Écart orgasmique, plaisir féminin solitaire, sextoys… Une liberté de ton qui fait rimer sexe avec émancipation
Pour ces « sexpertes », il n’est plus question de s’échapper et de rester dans une tolérance lexicale ou enfantine pour définir l’anatomie sexuelle. En revanche, il est urgent de s’affranchir du discours hétéronormatif dominant. « P pour pansexuel, Q pour queer, R pour Kidney Job (anilingus) »… C'est le genre d'amorce de sexualité que l'on peut découvrir sur la page Instagram du podcast à succès The Spread (« the spread »), créé par A Kenyan. Kaz Karen Lucas, 38 ans. Lesbienne et elle-même non binaire – elle utilise les pronoms she/they (iel) –, l'ancienne rappeuse est devenue, en 5 saisons et près de 90 épisodes, une référence pour la communauté LGBTQI+, dans un pays où la Rafiki (du réalisateur kenyan Wanuri Kahiu) a été temporairement censuré par les autorités pour avoir prôné le lesbiennesme. La présentatrice entend sérieusement « décoloniser la sexualité » en invitant des gynécologues, obstétriciens et autres sexologues à prendre la parole dans son émission.

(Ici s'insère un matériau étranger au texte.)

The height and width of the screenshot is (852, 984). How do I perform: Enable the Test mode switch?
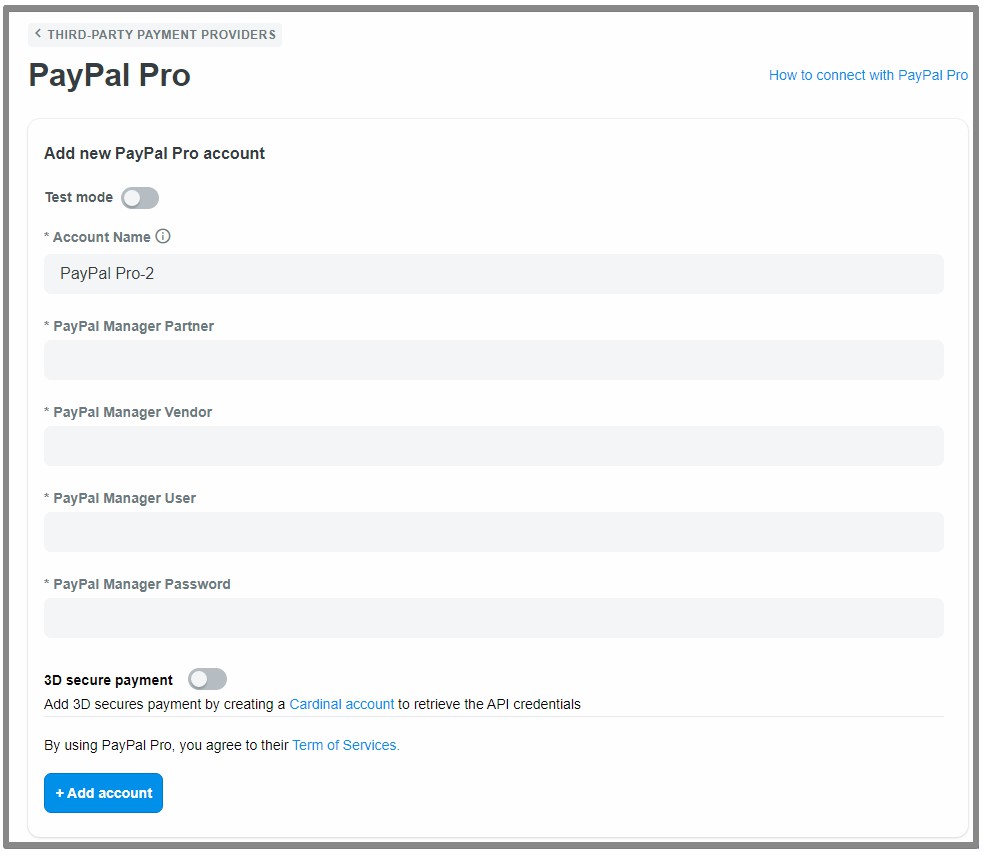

Avez-vous écouté notre dernier épisode avec @XerlinaDevine ?
Épisode 80 : ASEXUALITÉ ET TRAVAIL DU SEXE https://t.co/4ERdD5O9JT– La propagation (@thespreadpod) 9 août 2021
« Le consentement est sexy »
Le Britanno-nigérian Dami Olonisakin, 31 ans, plus connu sous le nom d'Oloni, et à l'initiative du podcast The Laid Bare (« Lying Naked ») depuis 2018, est suivi par une communauté de 500 000 personnes (tous réseaux sociaux confondus). Sur sa page Instagram, elle utilise des filtres pour des looks sensuels. Au micro, elle parle de sexe sans filtre. De l'écart orgasmique (pause orgasme) entre les femmes et les hommes au plaisir féminin solitaire, en passant par l'utilisation de sextoys et les pratiques BDSM, sa liberté de ton fait rimer sexe avec émancipation.
Et dans l’ère post #Metoo, le harcèlement et les abus sexuels ne sont plus évoqués. Olini, qui proclame dans sa biographie que « le consentement est sexy », intervient même dans les écoles pour éduquer la jeune génération sur que notion.